Kingsolver invents very few scenes of imagined dialogue between Trotsky and Shepherd, but they are telling ones. Discovering that Shepherd is writing a novel, Trotsky reacts with enthusiasm: "A novel! Why do you say this won’t liberate anyone? Where does any man go to be free, whether he is poor or rich or even in prison?" On another occasion, seeing Trotsky tending the rabbits and chickens, and even shovelling manure, Shepherd protests: "You are a very great thinker, sir, you shouldn’t be doing farm work". To which Trotsky replies: "Everyone should get dirt on his hands each day. Doctors, intellectuals. Politicians most of all. How can we presume to uplift the life of the working man, if we don’t respect his work?"
Earlier in his life we meet Shepherd, still a schoolboy, with his American father. In Washington DC he encounters a "most amazing spectacle: a city of tents and shacks... like a Mexican village of the very poorest kind set down in the middle of Washington". American veterans of the Great War, the so-called Bonus Army, are trying to get their promised veteran’s bonus of $500 and have come to put their case to President Hoover himself. But tanks and cavalry are brought in to disperse the protest – Patton’s and MacArthur’s troops charge the crowd, "leaning down from the waist, on their horses, flailing their sabre blades against whatever was below them. Against people". The protesters are dismissed as Communists and common criminals by the press, again playing its part in vilifying dissent and dissenters. This shameful episode in US history is little known, and may well be unknown even to many American readers of the book.
In the third and final element of the witch hunt, Shepherd, by the late 1940s a popular novelist, is called before the House Committee on Un-American Activities. He says of his own politics: "I spent almost all my life putting food on other people’s plates. So you could say, my sentiments lodge in the proletarian quarter. The workers’ control of industry strikes me as a decent idea". He sees no reason to compromise his principles or his friends, and remains loyal to the memory of Trotsky.
Barbara Kingsolver is clear that she sees literature as a powerful political tool – this book is her response to the press paranoia aroused by anything seen as un-American – workers fighting for their rights, colonial people’s struggle against imperialism, or people simply questioning the ‘war on terror’. She compares the press to the howler monkeys which frighten Shepherd as a young child: "one howls and the others pass it on".

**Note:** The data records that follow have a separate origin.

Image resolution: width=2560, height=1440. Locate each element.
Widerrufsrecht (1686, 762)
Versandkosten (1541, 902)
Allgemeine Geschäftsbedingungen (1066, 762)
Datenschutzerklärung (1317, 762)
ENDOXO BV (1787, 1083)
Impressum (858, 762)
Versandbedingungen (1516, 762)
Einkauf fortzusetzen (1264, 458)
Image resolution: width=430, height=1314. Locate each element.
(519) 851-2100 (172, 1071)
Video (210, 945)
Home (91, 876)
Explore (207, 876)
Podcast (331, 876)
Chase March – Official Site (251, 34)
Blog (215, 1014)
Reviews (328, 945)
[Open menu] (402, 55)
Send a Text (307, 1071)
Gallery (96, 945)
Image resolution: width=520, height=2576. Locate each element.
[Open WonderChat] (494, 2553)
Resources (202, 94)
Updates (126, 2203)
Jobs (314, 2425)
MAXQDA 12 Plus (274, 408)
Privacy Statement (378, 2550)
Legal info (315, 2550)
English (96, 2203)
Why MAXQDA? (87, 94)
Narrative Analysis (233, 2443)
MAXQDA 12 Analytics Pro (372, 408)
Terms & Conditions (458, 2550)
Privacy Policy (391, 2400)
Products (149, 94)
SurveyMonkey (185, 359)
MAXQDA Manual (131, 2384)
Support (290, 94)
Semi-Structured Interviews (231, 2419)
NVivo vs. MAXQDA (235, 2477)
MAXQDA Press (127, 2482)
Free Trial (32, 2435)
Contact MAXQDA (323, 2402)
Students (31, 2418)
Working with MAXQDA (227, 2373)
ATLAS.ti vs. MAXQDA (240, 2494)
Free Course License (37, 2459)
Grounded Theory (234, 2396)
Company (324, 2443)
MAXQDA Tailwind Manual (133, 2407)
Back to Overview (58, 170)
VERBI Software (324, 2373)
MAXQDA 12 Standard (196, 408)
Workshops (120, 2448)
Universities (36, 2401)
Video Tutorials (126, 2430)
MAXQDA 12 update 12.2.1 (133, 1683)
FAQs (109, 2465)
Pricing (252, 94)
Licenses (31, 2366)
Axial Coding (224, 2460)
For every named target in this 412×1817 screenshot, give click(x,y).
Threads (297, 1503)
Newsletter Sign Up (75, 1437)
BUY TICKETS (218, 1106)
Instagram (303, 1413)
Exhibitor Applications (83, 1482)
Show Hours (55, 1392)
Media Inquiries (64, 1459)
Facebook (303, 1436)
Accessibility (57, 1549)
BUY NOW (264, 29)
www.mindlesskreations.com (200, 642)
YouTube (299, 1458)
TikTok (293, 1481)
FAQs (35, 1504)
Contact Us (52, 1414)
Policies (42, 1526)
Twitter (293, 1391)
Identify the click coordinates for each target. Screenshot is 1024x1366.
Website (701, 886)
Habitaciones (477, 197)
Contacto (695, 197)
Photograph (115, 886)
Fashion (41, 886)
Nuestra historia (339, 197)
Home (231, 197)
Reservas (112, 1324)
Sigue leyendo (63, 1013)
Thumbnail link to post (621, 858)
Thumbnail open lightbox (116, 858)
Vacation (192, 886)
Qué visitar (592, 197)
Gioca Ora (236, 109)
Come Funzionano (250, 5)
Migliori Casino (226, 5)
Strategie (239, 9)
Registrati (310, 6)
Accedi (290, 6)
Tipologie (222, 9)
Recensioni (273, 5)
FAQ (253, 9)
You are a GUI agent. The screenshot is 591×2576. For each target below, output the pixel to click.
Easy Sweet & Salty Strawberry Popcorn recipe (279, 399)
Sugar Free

Her reputation, with the added cachet of the 2010 Orange Prize, will guarantee this novel a massive and widespread readership. This will surely help spread the name of Leon Trotsky, the facts of his life and death, and at least the basics of his ideas, to people around the world who know no more than his name, if that. Asked why she included him in the book, Kingsolver has described Trotsky as "an erased person" and said she wanted to nail some of the lies and misconceptions about him. For that, as well as for a great story and a thought-provoking book, she is to be applauded.